Understanding How Banks Assess Your Home Loan Application
- Shaun Chaudhry
- 11 minutes ago
- 2 min read

When applying for a home loan, most people focus on the interest rate — but that’s only one piece of the puzzle. Behind the scenes, every lender follows a detailed process to decide whether to approve your loan and how much you can borrow. Here’s a simple breakdown of what really happens.
Your Income and Employment
Lenders want to see stable, reliable income. They’ll usually check:
Your last two pay-slips if you’re PAYG (employed)
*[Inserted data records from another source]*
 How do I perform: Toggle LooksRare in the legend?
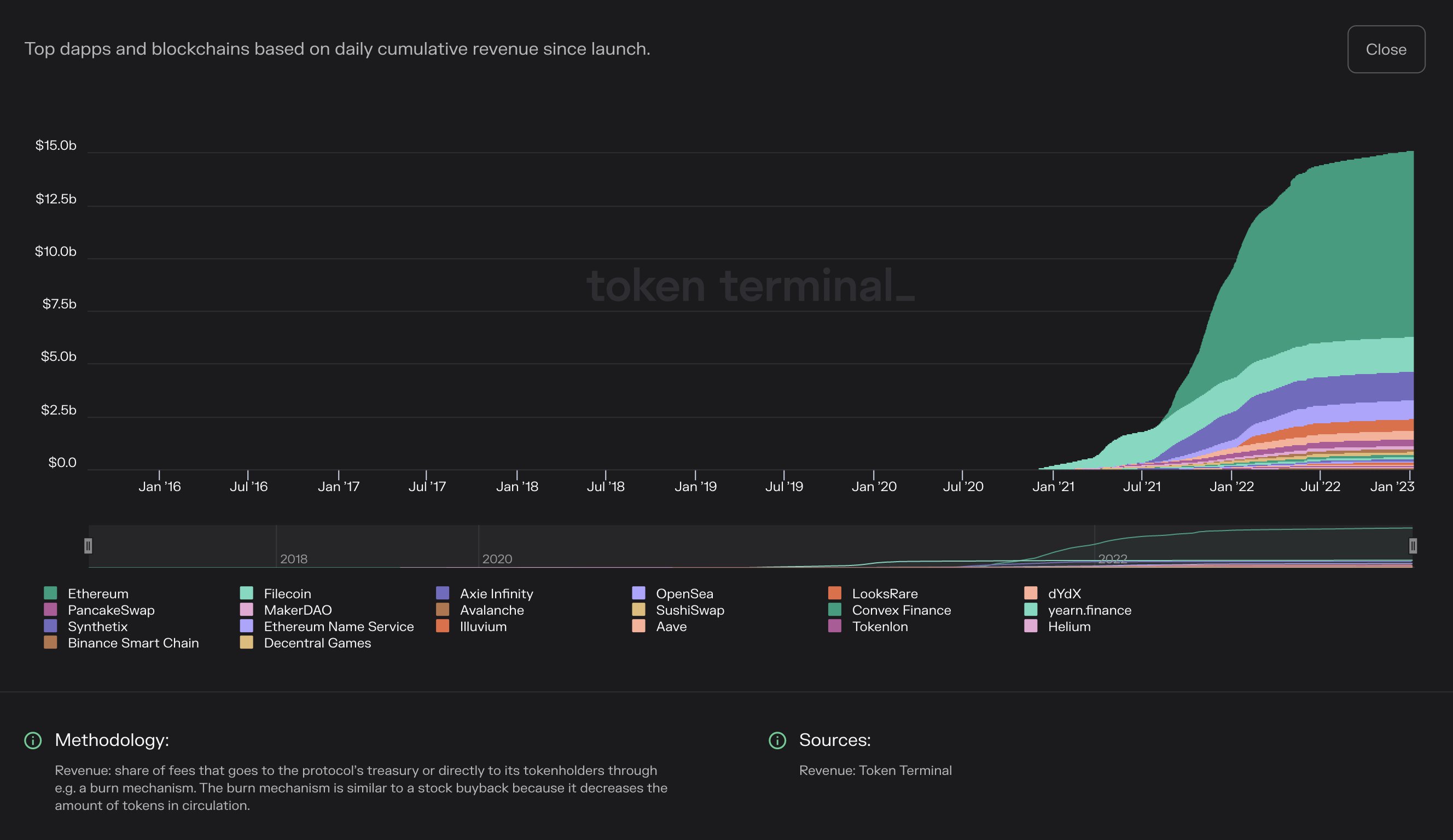(884, 593)
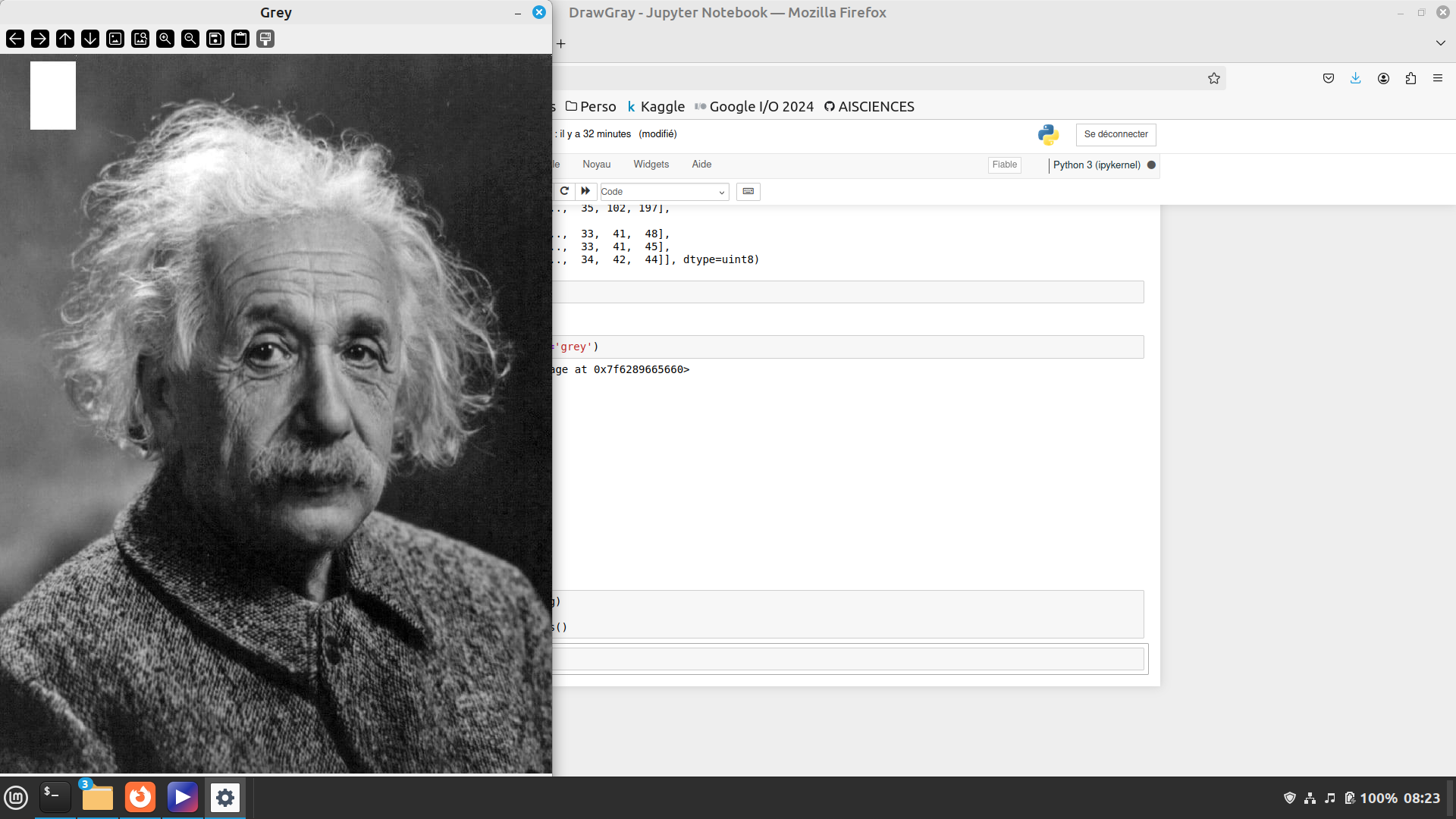Image resolution: width=1456 pixels, height=819 pixels.
Task: Open the properties paintbrush icon
Action: 265,39
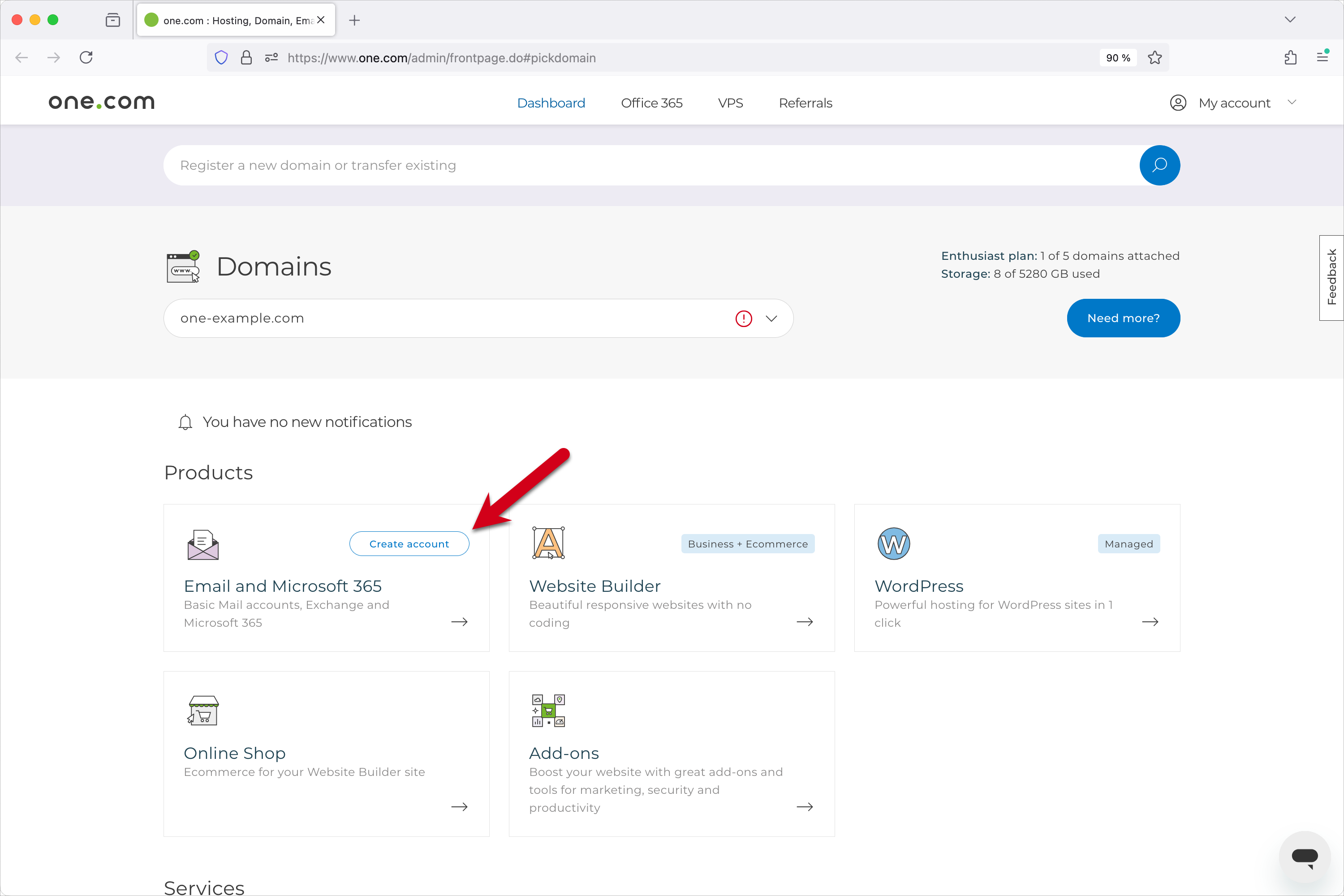Click the WordPress logo icon

pos(893,543)
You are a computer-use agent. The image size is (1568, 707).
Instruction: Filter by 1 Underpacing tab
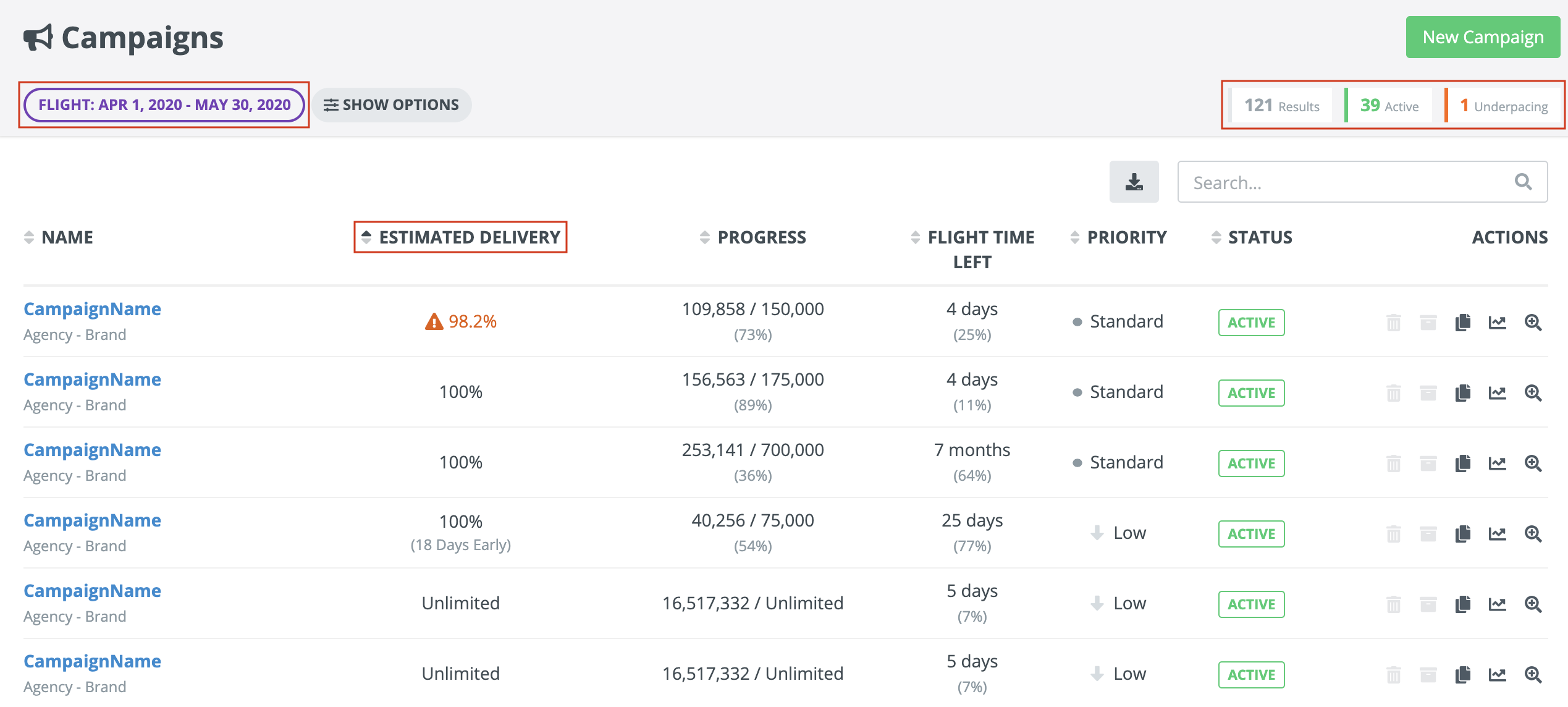1503,106
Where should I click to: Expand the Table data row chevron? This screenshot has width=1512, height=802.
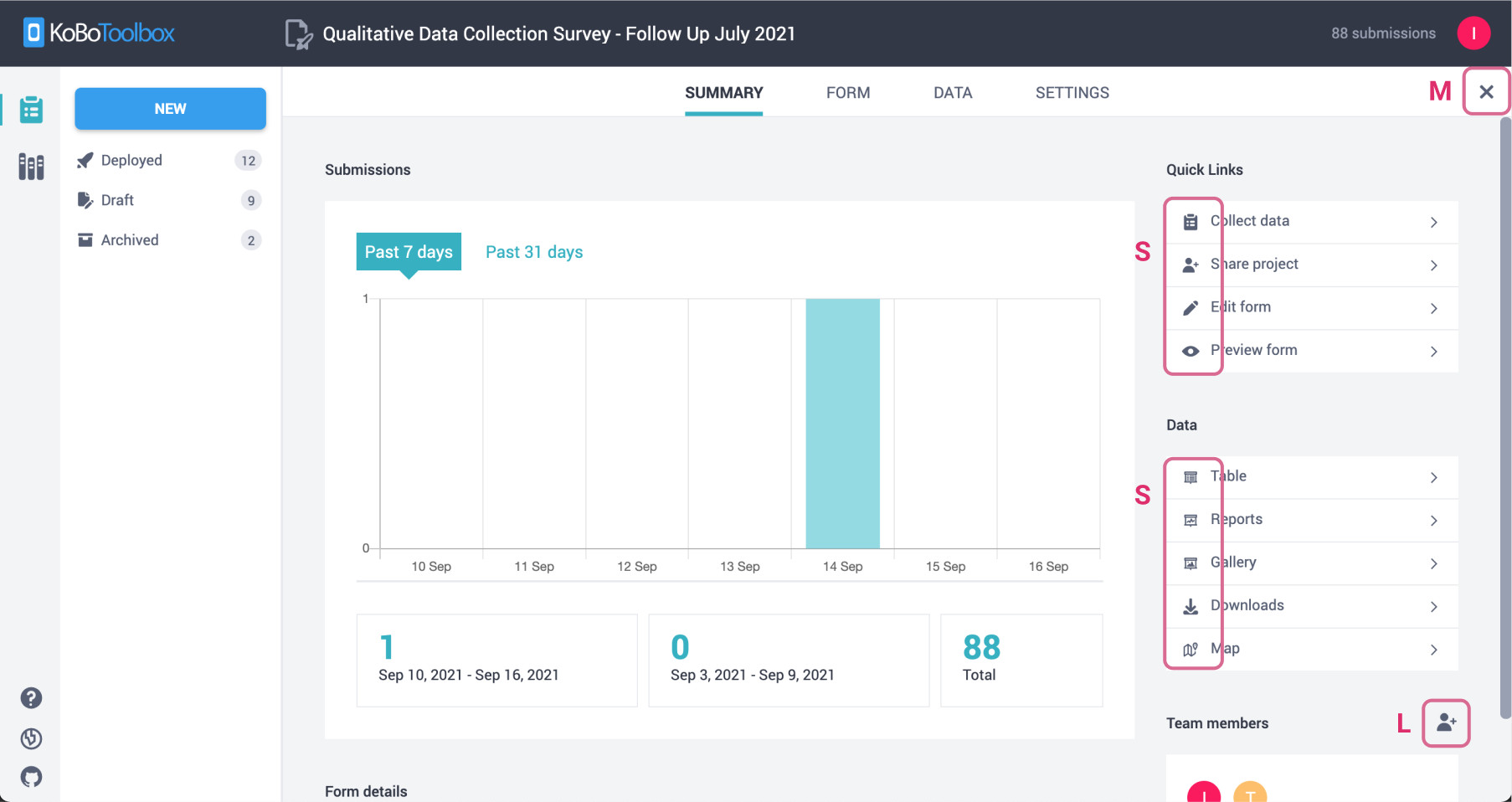(1433, 476)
Tax returns and financials if you’re self-employed
Any extra income such as rent, bonuses or overtime
💭 Tip: Consistent work history in the same field helps. If you’ve just changed jobs, some lenders may still accept it — but they’ll want to see a letter of employment or probation details.
Your Expenses and Debts
Even if you earn well, lenders will look at your living expenses and existing debts — credit cards, car loans, After pay etc. They’ll calculate your “net disposable income” to check if you can comfortably manage repayments after your regular costs.
💭 Tip: Close unused credit cards and reduce personal loans before applying — every liability affects your borrowing capacity.
Your Credit Score
A good credit score shows you’ve managed debt responsibly. Missed payments, defaults, or too many credit enquiries can reduce your score.
💭 Tip: You can get a free credit report from Equifax or illion before applying — fixing small issues early can make a big difference.
Your Deposit and LVR
Your deposit determines how much of the property you own from the start. If you’re borrowing more than 80% of the property’s value (called a Loan-to-Value Ratio, or LVR), lenders usually charge Lenders Mortgage Insurance (LMI).
💭 Tip: A 20% deposit avoids LMI, but many lenders have low-deposit options if your overall profile is strong.
Your Security (the Property)
Lenders also look at the property itself — location, type, and market value .Unusual properties (like very small units, rural land, or serviced apartments) can be harder to finance.
💭 Tip: If you’re unsure whether a property is “bank-friendly,” ask your broker before signing a contract.
Your Buffers and Future Changes
Banks test your ability to repay at a higher rate than what you’re applying for — usually 2–3% more. This is called the serviceability buffer and protects both you and the lender from rate rises.
💭 Tip: Always leave room in your budget. Don’t borrow right up to your maximum limit.
The Bottom Line
Getting a home loan isn’t just about income or rate — it’s about the whole picture. Strong savings habits, stable income, sensible spending and good credit history all help you qualify for a better deal.
If you understand how lenders think, you can prepare smarter — and make the process a lot smoother.